Other photographers agree: if both parties are getting ready at the same location or your wedding is less than fifty people, you can probably go without a second shooter, says Correira. Otherwise, it’s worth the additional (moderate) expense.

Spring for the engagement session: An engagement session prior to the wedding is a great way “to learn more about each other, get comfortable and familiar with my style and the flow of the session, and see if they like the images and which ones are their favorite,” says Mila Lowe.

Use your hair and makeup trial to your full benefit: Stinga takes the engagement session/photo trial one step further. “I encourage my brides to use their hair and makeup trial for their engagement session,” she says. “That way they can see what it will look like in the pictures and also feel fabulous.”
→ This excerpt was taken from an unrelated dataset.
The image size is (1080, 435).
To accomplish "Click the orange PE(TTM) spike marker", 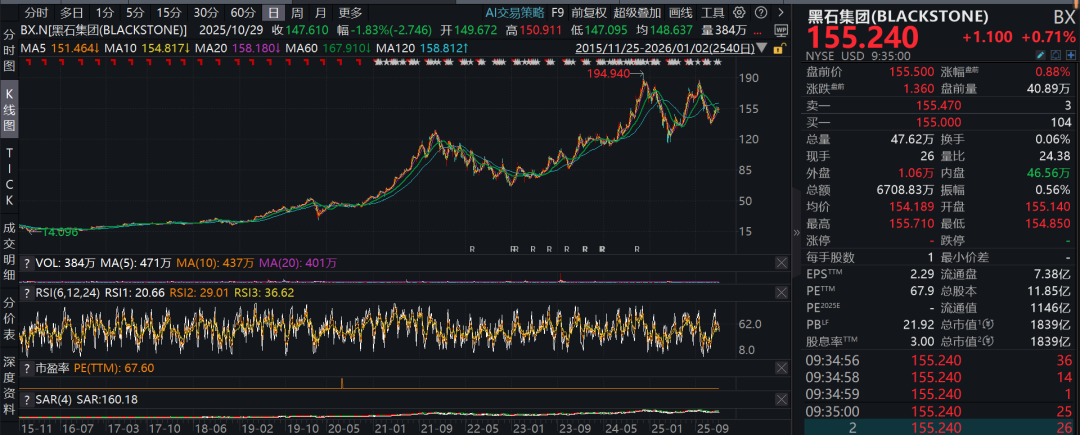I will click(342, 383).
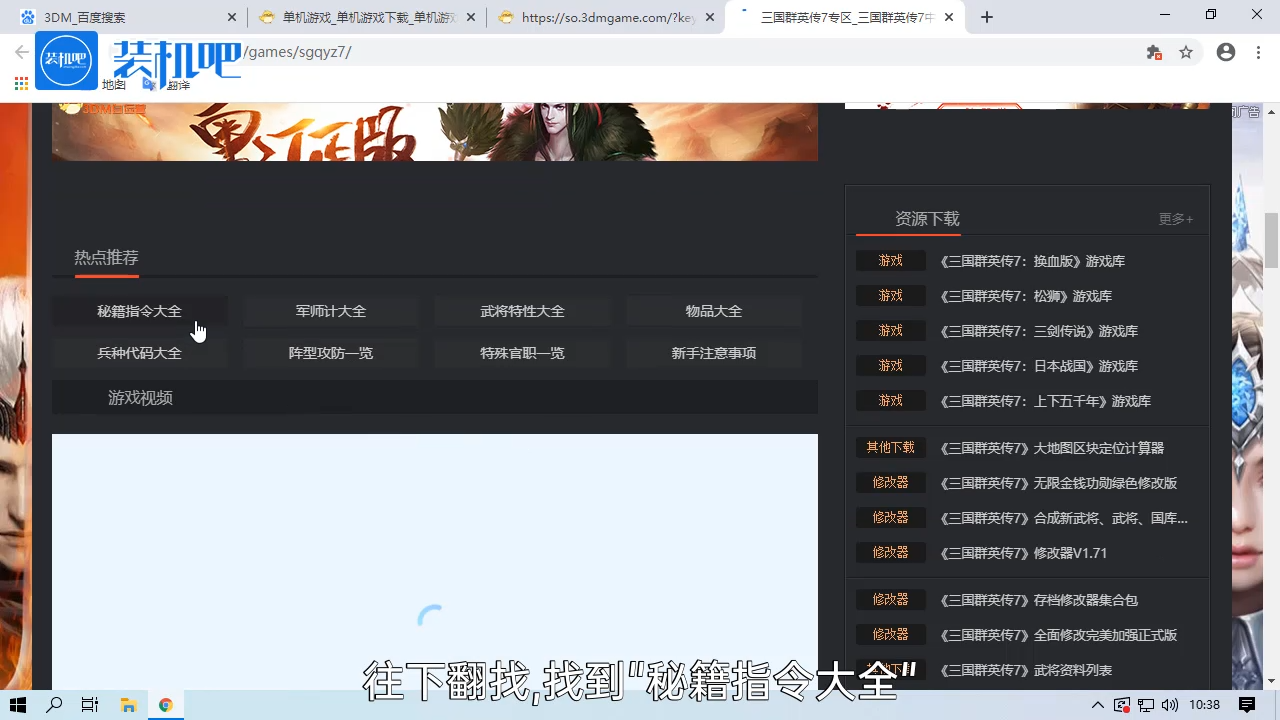Open the Chrome three-dot menu
Image resolution: width=1280 pixels, height=720 pixels.
click(x=1259, y=52)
Create a shot list – within reason: Photographers want you to be upfront with them about your expectations, but sometimes a general conversation can be more productive than a list of 100 specific shots you want them to capture. “I discourage a lengthy list because then I’m running around trying to orchestrate things and I don’t have a chance to see what’s happening,” says Jocelyn Filley. “The little unpredictable moments of the day are the ones that really tell the story, so I want to make sure I always have time for those.”
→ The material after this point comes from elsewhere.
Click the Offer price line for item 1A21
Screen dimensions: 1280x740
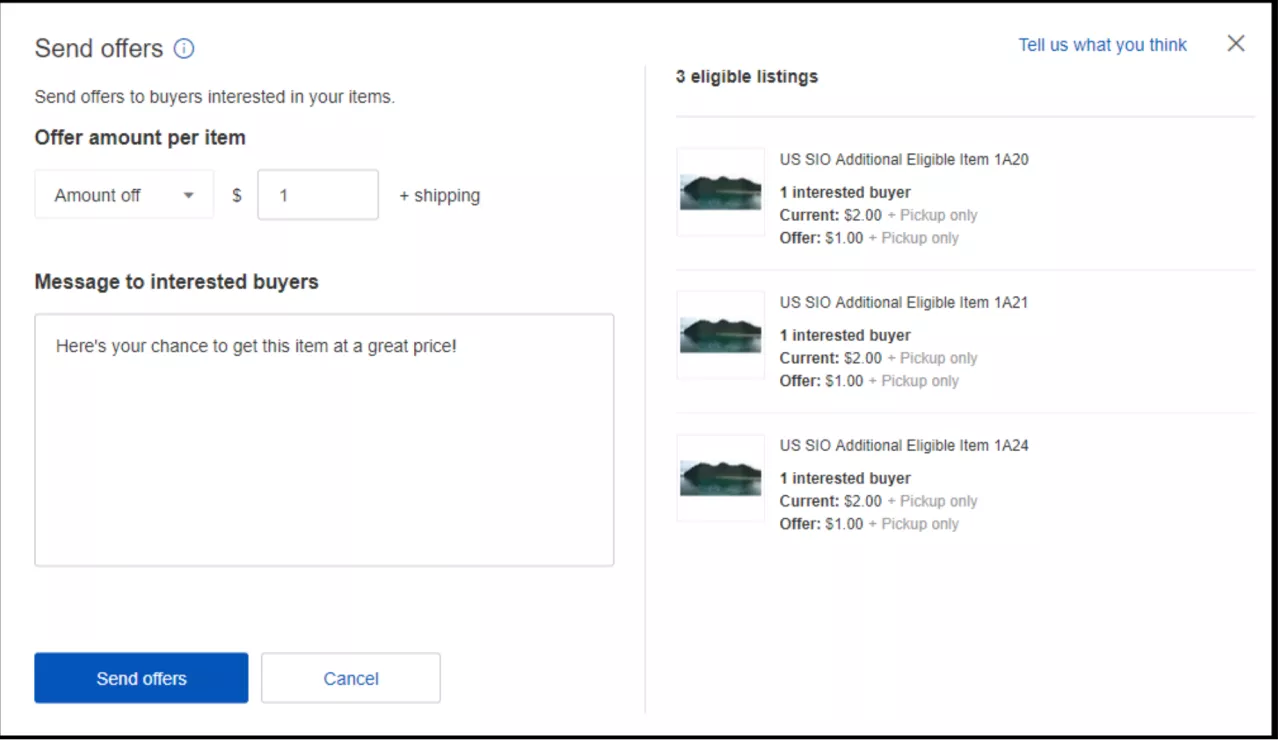point(868,381)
Cater your requests to the photographer: Clients sometimes send inspiration photos that would be impossible to replicate on the Vineyard due to vastly different conditions, such as portraits taken in the middle of the desert, says Correira. Instead, it’s more helpful to show examples from your photographer’s own portfolio that he or she can easily recreate, he notes. “My favorite is a bride will make a PDF of photos I’ve taken and say, ‘These are ten photos that you’ve taken recently. We love these.’”

Don’t forget about film: Many photographers have transitioned to digital-only photography, which allows them to shoot more photos at a lower cost. But for lovers of film and its idiosyncrasies, there’s no comparison. “There is so much I love about film. It’s the thing that excites me most about photography,” says Filley. “It keeps me truly present in the moment…and the results are unparalleled.”

Consider the timing for portraits: Every photographer has a favorite time of day to shoot portraits. Lowe prefers “the last hour or two hours before sunset and the first hour or two hours after sunrise, known as ‘the golden hour.’” Stinga says “‘the secret sauce’ to her cinematic-style images is blue light”– a soft, even light that lasts about ten to fifteen minutes after the sun goes down. You probably like your chosen photographer because of the way they work with light. Make sure to discuss with them their ideal time to take portraits and plan accordingly.

Think about backgrounds: Not sure where to take your portraits? Lowe says consider what you like. “Are you beach lovers? Do you prefer to go for a hike and be in the woods? Do you want a classic location that you can tell is Martha’s Vineyard, like a lighthouse?” When in doubt, you can’t go wrong with a location that offers visual diversity. “I like wooded areas that go up near the beach,” says Correira. “A beach that’s just a beach is great, but it’s one note.”

Stick close to your ceremony: While your portrait background is important, you don’t want to spend your whole day in the car. “Every minute is precious. It’s going to fly by,” says Correira. “Engagement photos, that’s the time to drive around, go to the [Gay Head] cliffs, try out different locations,” he says, noting that it’s an hour and a half round trip from Edgartown to Aquinnah.

Don’t forget about crowds: If you’re camera shy, you may want to avoid busy locations and times of day for portraits, says Stinga. “You want to make sure you can have intimacy to open up, to be vulnerable, and to feel relaxed. Some people will not show emotion in public and a crowded place will definitely kill the vibes.”